+++ Extrait du texte

Le single-cell : plongée au cœur des gènes pour mieux comprendre

 « Avec l’analyse par cellule unique, nous changeons d’échelle » décrit Mickael Ménager, qui finalise l’installation à Imagine d’une plateforme single-cell, dotée du 1er appareil – appelée le Connect – en Europe permettant de réaliser des librairies single-cell de façon automatisée, produit par 10X Genomics. C'est comme si jusqu'à présent les chercheurs avaient observé le corps humain avec un microscope qui faisait un zoom X10 et que maintenant ils disposaient d'un zoom x1000. En une seule fois, ils peuvent analyser l'expression de milliers de gènes sur plus de 10 000 cellules par individu. L’idée est donc d’aller regarder l’expression des gènes de l’immunité chez une centaine de patients présentant un COVID-19 modéré, puis de suivre leur évolution et de faire une nouvelle analyse chez les 5% qui vont développer un SDRA. La compagnie américaine 10X Genomics est d’ailleurs partenaire du projet COVID-19, en permettant l’installation d’un appareil dans un laboratoire de confinement de type L3 pour l’étude de cellules du sang de patients atteints de COVID-19.

En comparant avec des personnes non infectées, les chercheurs espèrent ainsi mettre au jour des signes avant-coureurs, une signature moléculaire, pour identifier les personnes les plus à risque de développer un syndrome respiratoire.

Ce n’est qu’une première étape de notre projet. Nous envisageons par ailleurs de décrypter les mécanismes conduisant à cette hyper inflammation, car c’est une ouverture vers des pistes thérapeutiques.  

Frédéric Rieux-Laucat

Comment la connaissance des maladies génétiques rares peut éclairer sur le COVID-19

Et ce d’autant plus que pour des spécialistes des déficits immunitaires comme Frédéric Rieux-Laucat, ces observations rappellent des maladies monogéniques au cours desquelles une production anormale de cytokines inflammatoires et une activation non régulée de certains globules blancs comme les monocytes/macrophages se produit au sein d’un orage de cytokines inflammatoires, pouvant conduire à une défaillance fatale de plusieurs organes, si aucun traitement n’est administré à temps.

++++++

• **Consignes**:
1. Réécrivez, s'il vous plaît, le passage de l'extrait commençant à « Comment la connaissance » et se terminant à « administré à temps. », en remplaçant « globules blancs » par « leucocytes ».
2. D'après l'extrait, sur combien de cellules par individu les chercheurs peuvent-ils analyser l'expression de milliers de gènes en une seule fois ?
3. Pour chaque affirmation, indiquez si l'extrait la confirme (oui ou non) et citez les mots décisifs de l'extrait.
(a) L'appareil appelé le Connect est produit par 10X Genomics.
(b) Les chercheurs veulent examiner l'expression des gènes de l'immunité chez une centaine de patients présentant un COVID-19 sévère.
(c) L'appareil fourni par 10X Genomics est installé dans un laboratoire de confinement de type L2.

+++ Données à examiner

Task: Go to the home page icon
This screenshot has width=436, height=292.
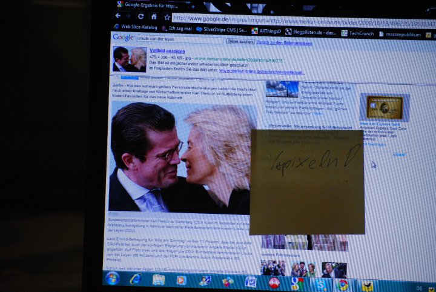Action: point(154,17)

++++++
+++ Données à examiner

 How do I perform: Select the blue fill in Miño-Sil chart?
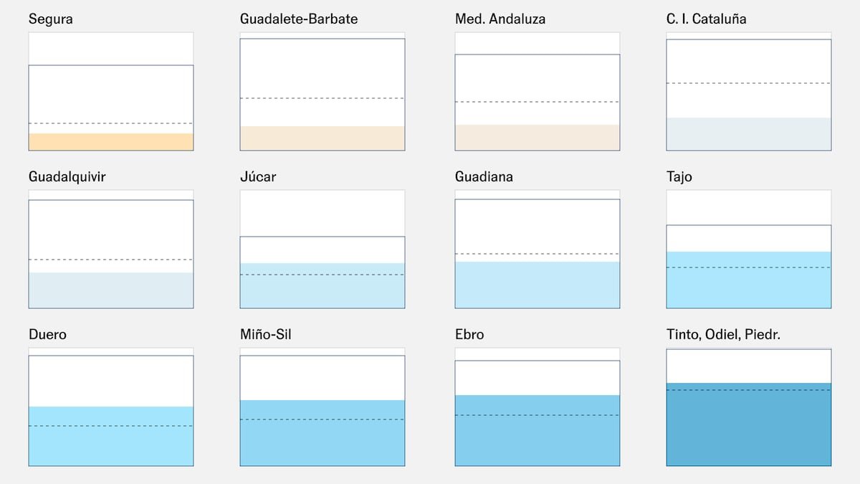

++++++

• **Réponses dans l'ordre**:
1.
Comment la connaissance des maladies génétiques rares peut éclairer sur le COVID-19

Et ce d’autant plus que pour des spécialistes des déficits immunitaires comme Frédéric Rieux-Laucat, ces observations rappellent des maladies monogéniques au cours desquelles une production anormale de cytokines inflammatoires et une activation non régulée de certains leucocytes comme les monocytes/macrophages se produit au sein d’un orage de cytokines inflammatoires, pouvant conduire à une défaillance fatale de plusieurs organes, si aucun traitement n’est administré à temps.

2. Sur plus de 10 000 cellules par individu.

3.
(a) Oui : « produit par 10X Genomics »
(b) Non : « chez une centaine de patients présentant un COVID-19 modéré »
(c) Non : « dans un laboratoire de confinement de type L3 »